Stress can be transformative for you

Stress can be transformative for you

Dr. Weeks’ Comment: Stress, with its negative connotation and anxiety (its emotional corollary) is oft times blamed for human dis-stress and dis-ease. This, however, is not a fair assertion. No one “has” anxiety forced upon them. In fact, people experience simply an  adrenaline feelings and then, perhaps mostly by habits of thought,  people put either a negative or a positive cognitive spin on  that biochemical flood rendering the experience either stressful or exhilarating. 

Now we see that ordinary cells too, when “stressed”,  can transcend their circumstances and become the totipotent hematopoietic stem cell!  How nice a reminder of the health and well-being which slumbers within us all!

 

Frederick Sachs, PhD

Frederick Sachs, PhD, and his team found that changing cell mechanics turns normal cell types into spherical cell clusters with many of the biochemical markers of stem cells.

Mechanical Stress Produces ‘Stem-Like’ Cells Via Nontoxic Method

Published January 9, 2015

Using mechanical stress, scientists at the University at Buffalo and colleagues have turned normal cells into ‘stem-like’ cells, suggesting a possible safe, new way to produce stem cells.

“We saw gradients of stress in actin filaments even in single living cells. Much of existing biomechanics will have to be rethought, since many studies have assumed that the stresses are uniform.”
Frederick Sachs, PhD
SUNY Distinguished Professor of physiology and biophysics

Method Negates Need for Transcription Factors

In tissue culture, the researchers changed the mechanical stresses on neuronal and other cell types. Doing so reprogrammed these immortalized, or model, cells into cells with many of the biochemical markers of stem cells.

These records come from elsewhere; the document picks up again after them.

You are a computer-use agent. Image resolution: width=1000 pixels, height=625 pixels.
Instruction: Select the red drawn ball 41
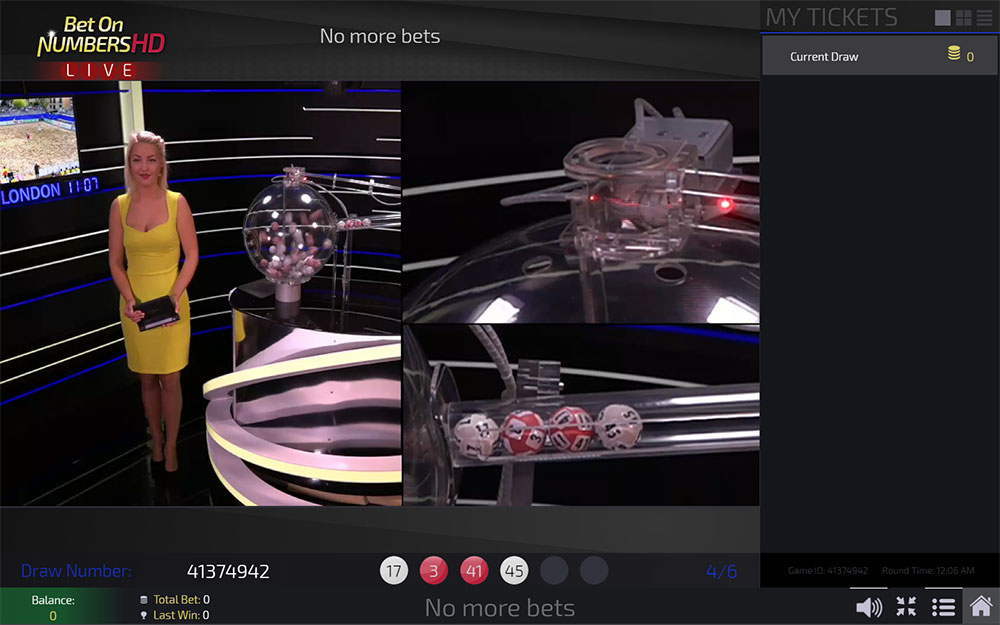474,571
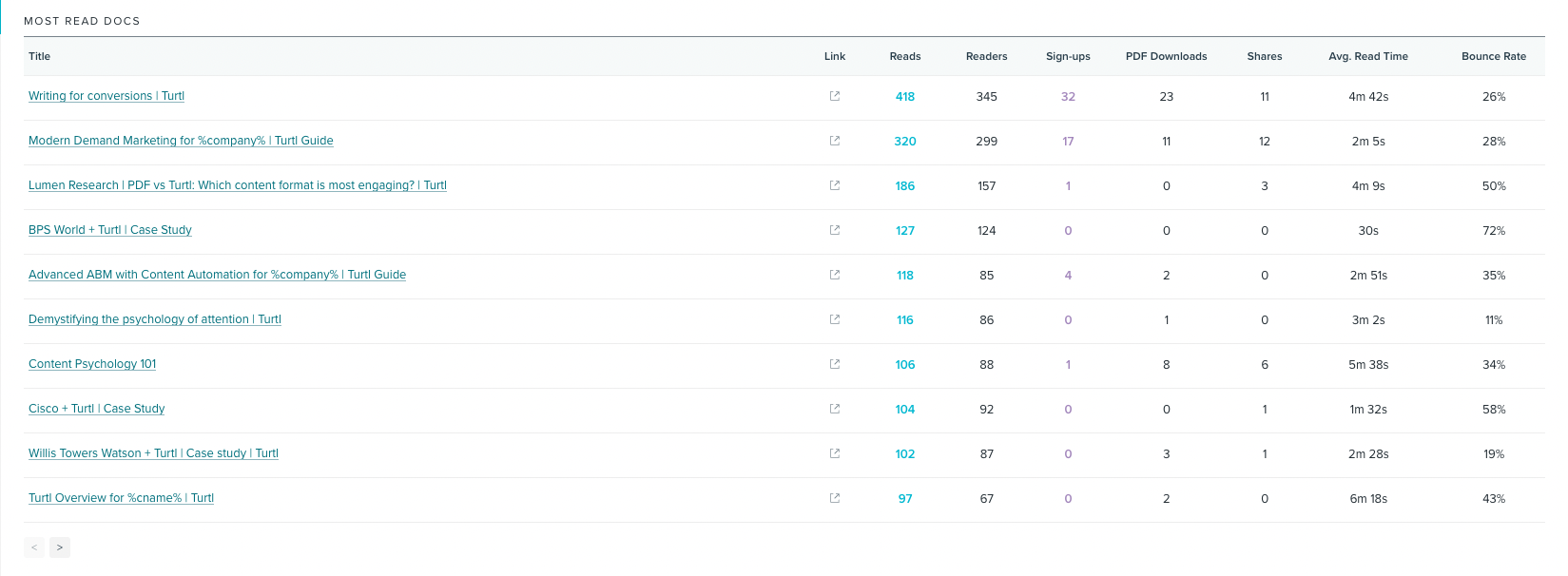1568x576 pixels.
Task: Sort table by Bounce Rate header
Action: (x=1493, y=56)
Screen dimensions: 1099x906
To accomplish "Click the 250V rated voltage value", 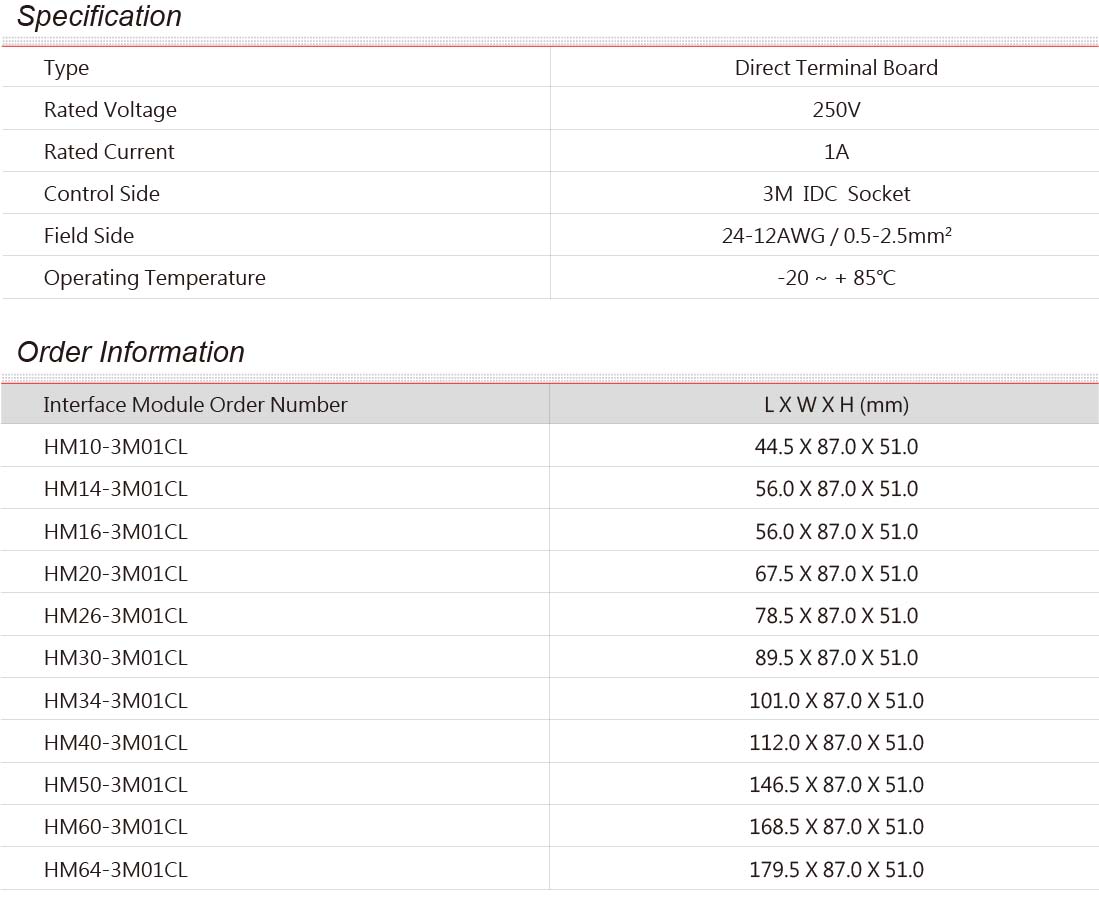I will coord(836,110).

“The possibility that we may be able to obtain stem cells simply by altering cell mechanics could bring stem cell therapy closer to the clinic,” says senior co-author Frederick Sachs, PhD, SUNY Distinguished Professor of physiology and biophysics.

Stem cells have the potential to differentiate into any type of cell in the body, regenerating and repairing damaged tissue.

However, their clinical application has been held up, in part, by the need to use chemical transcription factors that can be toxic, Sachs explains.

The mechanical process negates the need for transcription factors, though further research is needed to determine if cells reprogrammed this way can differentiate, Sachs notes.

UB-Invented Probe Measures Mechanical Stress

The research was made possible by a genetically encoded optical probe invented by lead UB co-author Fanje Meng, PhD, a research scientist in physiology and biophysics. Meng earned his doctorate in biophysics at UB, studying under Sachs.

“This probe allows us, for the first time, to measure the stress in actin within living cells,” explains Sachs.

Actin, a key structural protein in cells, is involved in numerous cellular processes — including cell signaling, shape and movement — as well as muscle contraction.

The actin probes provide key information — in real time — about how mechanical forces influence living cells, tissues, organs and animals.

Tension in Actin Fibers Higher in Stem Cells

In a finding Sachs describes as “very surprising,” the actin stress probe showed that the tension in actin fibers in stem cells is higher than in normal cells.

“We saw gradients of stress in actin filaments even in single living cells,” says Sachs.

“Much of existing biomechanics will have to be rethought, since many studies have assumed that the stresses are uniform.”

Probe May Increase Understanding of Metastasis

Mechanical forces are known to play a role in cellular processes. For example, metastatic cancer cells have different mechanics than cells of the parent tumor.

Yet, the details are poorly understood, Sachs notes, because there have been few ways to measure the stress in specific proteins.

As a measuring tool for this purpose, the probe will have broad biological applications.

“With this invention, cancer researchers can better understand what allows cells to become metastatic,” says Sachs.

By creating transgenic worms and flies that express the probes, the researchers also have demonstrated that their method is not toxic to cells — and, therefore, can be safely used to study whole animals.